The percentage of MB cases (96.9%) in our study was significantly higher than PB cases, which is much higher than the national average (51.27%). This is similar to other previous studies from India.5, 7 Higher proportion of MB cases in our study indicates delay in detection. 6.2% of the affected patients had a household member also affected with leprosy, which is similar to study by Chhabra et al.7
46.9% of our patients were newly diagnosed cases of leprosy which indicates that transmission of leprosy is still continuing in the society and its presentation is changing. Multiple painful reddish raised lesions (37.5%) and ulcers/blisters over the hands /foot (32.8%) along with classical clinical criteria of WHO were seen as the most common presenting complaints among our patients. So there is a delay in the diagnosis of leprosy & indicates a gap between patients and health services. This may be the result of shifting the leprosy work from well trained leprosy workers in the vertical programme to PHC workers who were less trained and skilled in diagnosis of leprosy.

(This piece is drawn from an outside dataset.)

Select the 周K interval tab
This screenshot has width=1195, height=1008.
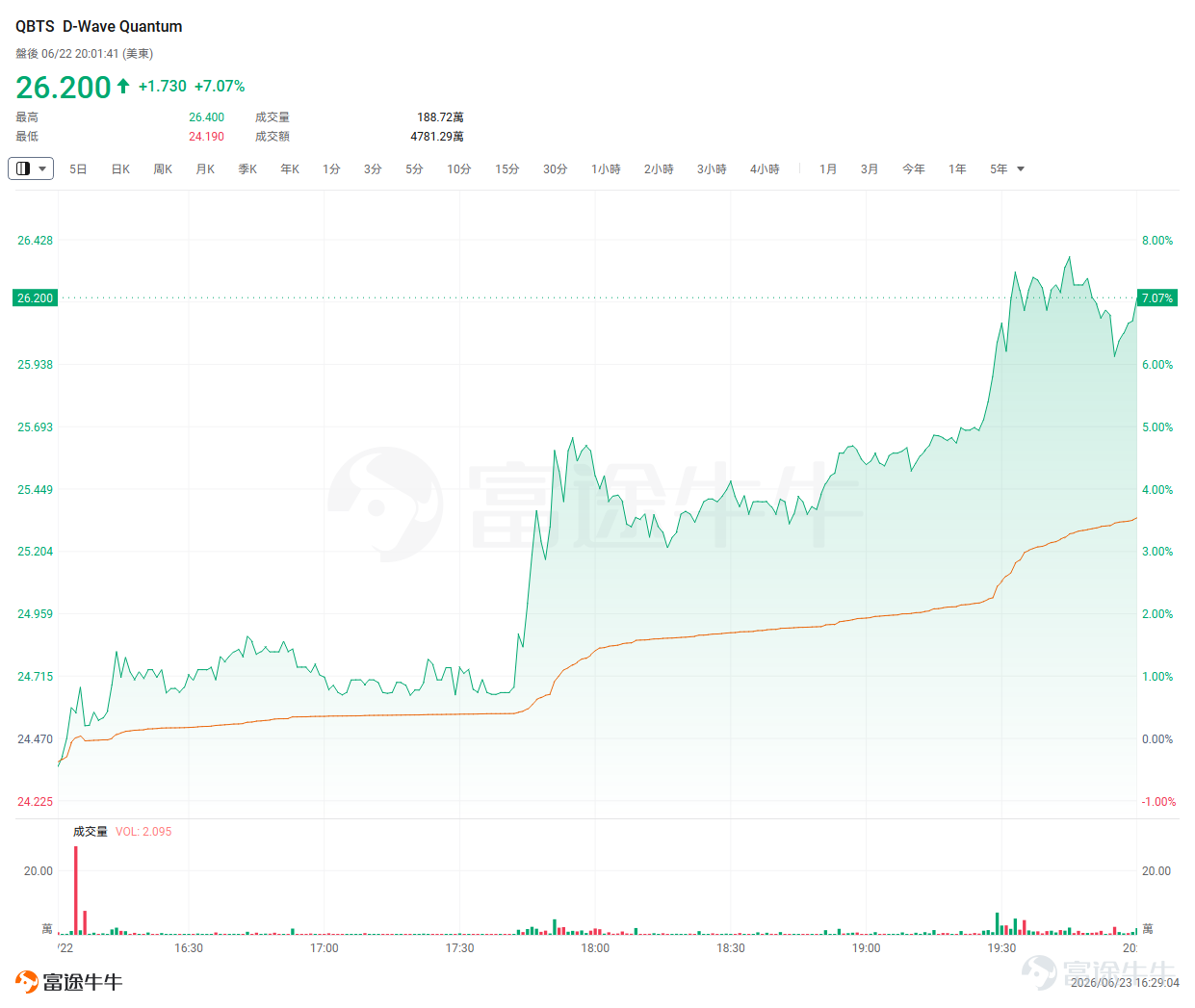tap(163, 169)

Hence it is essential to relook into case definition as well as complications of leprosy in order to detect the cases early and to rehabilitate the ones who are disabled. Inspite of elimination, the steady appearance of new cases and complications compel us to reconsider the treatment protocol of leprosy followed in our country. For the same hansens disease monthly single dose of Rifampicin is administered in developing countries where as daily dose is followed in developed countries. Hence treatment of each case of leprosy needs to be individualized especially while dealing with cases of high bacillary load.